Work the Overdue Invoices panel
When everything's paid on time, this panel shows a green check and 'All invoices are up to date.' The moment something slips past due, it turns into a list: who owes you, which invoice, how much, and how many days late.
That list is your collections worklist. Start at the top — oldest and largest first — and work down. Each row ties back to an invoice you can open, fix, and resend from the Invoices module.
Overdue Invoices
2The day an invoice tips into 'overdue' is the day a friendly nudge works best. Catch it at one day late, not seventy — the longer a balance sits, the harder it gets to collect.
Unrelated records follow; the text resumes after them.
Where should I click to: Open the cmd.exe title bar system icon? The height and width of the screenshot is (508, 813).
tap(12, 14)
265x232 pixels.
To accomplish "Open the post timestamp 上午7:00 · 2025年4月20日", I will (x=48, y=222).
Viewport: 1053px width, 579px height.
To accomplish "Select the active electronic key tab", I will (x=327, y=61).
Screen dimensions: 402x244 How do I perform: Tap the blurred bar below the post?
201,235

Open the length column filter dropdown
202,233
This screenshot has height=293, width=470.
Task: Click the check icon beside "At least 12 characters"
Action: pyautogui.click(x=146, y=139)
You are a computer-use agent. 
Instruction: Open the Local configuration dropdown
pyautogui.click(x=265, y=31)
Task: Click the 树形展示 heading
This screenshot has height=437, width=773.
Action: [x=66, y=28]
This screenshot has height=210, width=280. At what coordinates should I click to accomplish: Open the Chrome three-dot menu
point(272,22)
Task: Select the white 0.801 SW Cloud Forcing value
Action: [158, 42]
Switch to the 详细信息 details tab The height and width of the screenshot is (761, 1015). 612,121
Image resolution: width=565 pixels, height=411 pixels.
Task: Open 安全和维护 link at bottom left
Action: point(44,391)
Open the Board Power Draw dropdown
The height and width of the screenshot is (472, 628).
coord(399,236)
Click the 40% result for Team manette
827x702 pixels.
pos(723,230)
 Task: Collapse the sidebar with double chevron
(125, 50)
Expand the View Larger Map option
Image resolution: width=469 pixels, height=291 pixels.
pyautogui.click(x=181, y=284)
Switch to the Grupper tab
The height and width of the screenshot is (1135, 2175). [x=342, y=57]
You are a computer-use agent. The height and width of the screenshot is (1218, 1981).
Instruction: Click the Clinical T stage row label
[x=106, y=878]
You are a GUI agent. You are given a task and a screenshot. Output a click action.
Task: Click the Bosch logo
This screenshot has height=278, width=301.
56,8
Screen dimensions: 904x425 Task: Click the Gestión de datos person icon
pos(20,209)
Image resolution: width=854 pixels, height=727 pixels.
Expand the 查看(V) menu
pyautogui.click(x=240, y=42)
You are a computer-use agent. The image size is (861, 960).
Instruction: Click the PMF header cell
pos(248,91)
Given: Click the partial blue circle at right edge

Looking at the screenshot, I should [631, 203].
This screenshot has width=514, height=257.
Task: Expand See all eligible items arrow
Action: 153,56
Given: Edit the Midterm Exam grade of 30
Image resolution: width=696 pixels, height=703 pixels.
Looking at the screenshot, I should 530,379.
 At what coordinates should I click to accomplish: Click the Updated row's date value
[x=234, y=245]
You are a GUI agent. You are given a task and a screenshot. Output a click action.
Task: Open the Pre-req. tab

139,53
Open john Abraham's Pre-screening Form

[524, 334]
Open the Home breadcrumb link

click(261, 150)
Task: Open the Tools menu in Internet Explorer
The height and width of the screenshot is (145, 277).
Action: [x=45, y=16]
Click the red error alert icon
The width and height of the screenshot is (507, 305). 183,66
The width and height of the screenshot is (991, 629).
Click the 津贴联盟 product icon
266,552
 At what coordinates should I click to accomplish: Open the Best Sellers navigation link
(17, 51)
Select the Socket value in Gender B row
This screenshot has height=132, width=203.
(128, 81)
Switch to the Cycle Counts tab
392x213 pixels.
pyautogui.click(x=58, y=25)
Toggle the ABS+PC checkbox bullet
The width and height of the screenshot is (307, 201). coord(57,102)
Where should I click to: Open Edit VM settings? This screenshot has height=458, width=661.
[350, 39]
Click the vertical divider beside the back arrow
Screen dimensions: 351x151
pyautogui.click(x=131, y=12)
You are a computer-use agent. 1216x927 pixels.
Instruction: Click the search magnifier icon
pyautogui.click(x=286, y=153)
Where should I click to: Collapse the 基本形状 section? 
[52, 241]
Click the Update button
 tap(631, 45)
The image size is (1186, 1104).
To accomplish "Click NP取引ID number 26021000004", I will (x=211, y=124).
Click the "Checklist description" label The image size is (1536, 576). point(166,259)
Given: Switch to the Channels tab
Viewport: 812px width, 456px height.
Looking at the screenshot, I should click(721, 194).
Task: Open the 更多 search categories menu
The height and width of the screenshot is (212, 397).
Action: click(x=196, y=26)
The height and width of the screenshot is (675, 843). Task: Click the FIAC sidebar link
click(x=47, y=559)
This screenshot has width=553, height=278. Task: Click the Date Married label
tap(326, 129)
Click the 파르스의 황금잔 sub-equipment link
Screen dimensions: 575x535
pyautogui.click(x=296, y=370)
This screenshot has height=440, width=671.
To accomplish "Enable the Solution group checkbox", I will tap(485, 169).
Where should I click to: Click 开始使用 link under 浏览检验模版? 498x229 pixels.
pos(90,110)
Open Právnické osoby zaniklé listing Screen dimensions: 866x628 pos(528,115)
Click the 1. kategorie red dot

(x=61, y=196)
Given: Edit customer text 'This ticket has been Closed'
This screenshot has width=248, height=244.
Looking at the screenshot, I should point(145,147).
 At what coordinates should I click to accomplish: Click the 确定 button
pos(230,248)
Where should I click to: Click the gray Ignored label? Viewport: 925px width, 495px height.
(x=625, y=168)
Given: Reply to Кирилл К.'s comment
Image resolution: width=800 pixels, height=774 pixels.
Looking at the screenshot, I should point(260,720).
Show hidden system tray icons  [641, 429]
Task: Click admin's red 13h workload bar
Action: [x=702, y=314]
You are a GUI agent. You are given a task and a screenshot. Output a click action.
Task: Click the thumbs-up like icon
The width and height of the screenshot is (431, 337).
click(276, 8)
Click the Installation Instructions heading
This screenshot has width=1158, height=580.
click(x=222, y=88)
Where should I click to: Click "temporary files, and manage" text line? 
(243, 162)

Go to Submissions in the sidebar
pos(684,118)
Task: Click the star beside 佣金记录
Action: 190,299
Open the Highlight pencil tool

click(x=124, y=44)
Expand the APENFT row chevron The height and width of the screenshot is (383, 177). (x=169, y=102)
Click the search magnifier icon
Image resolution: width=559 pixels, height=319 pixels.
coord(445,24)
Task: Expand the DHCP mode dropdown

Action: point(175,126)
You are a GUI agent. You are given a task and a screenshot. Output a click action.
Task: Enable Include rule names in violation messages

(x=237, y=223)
Turn the dashboard into a money routine
None of this helps if you only look once a quarter. The owners who run tight businesses give this screen two minutes every Monday morning:
- Glance at Revenue This Month and the trend — are we up or down, and which way is the line pointing?
- Check Overdue — anyone new on the list gets a reminder today, not next week.
- Scan the Invoice Status donut — if the Draft slice is growing, you've got finished jobs you never billed.
That's the whole ritual. The dashboard does the math; you just have to look and act on the two or three things it surfaces.
Pair this with the Invoices module's Overdue group. The Revenue dashboard tells you there's a problem; the Invoices list is where you fix it — open the invoice, correct a bounced email, and resend.
The whole thing, on one page
Pin it above the office monitor. Hand it to a new hire on day one.
Common questions
Where do these numbers come from?
Entirely from your Invoices. Revenue This Month is paid invoices dated this month; Outstanding and Overdue are unpaid invoices; the trend and the donut are roll-ups of the same data. There's nothing to enter on this screen — you change the numbers by changing the invoices behind them.
Why is my whole dashboard showing $0?
Because there are no sent or paid invoices for it to summarize yet. The dashboard is a mirror of your Invoices module — once you start sending invoices and collecting payment, the cards, the trend, and the donut fill in automatically.
Is 'Revenue This Month' the same as profit?
No. It's revenue collected — money in — not profit. It doesn't subtract materials, labor, or overhead. Treat it as your top line, not your take-home.
Do Outstanding and Overdue double-count?
Overdue is a subset of Outstanding, not a separate pile. Every overdue invoice is also outstanding, so don't add the two cards together — the Outstanding total already contains the overdue amount.
Does the dashboard update in real time?
Yes. Mark an invoice paid, send a new one, or watch one tip past its due date, and the cards and charts recalculate. It always shows current state, not a stale snapshot you have to refresh.
Now you can run the business by the numbers
Estimates win the work, work orders get it done, invoices collect the cash — and the Revenue dashboard tells you whether all of it is adding up. Send consistently, give this screen two minutes every Monday, and act on the two or three things it flags. That's running a service business on real numbers instead of gut feel.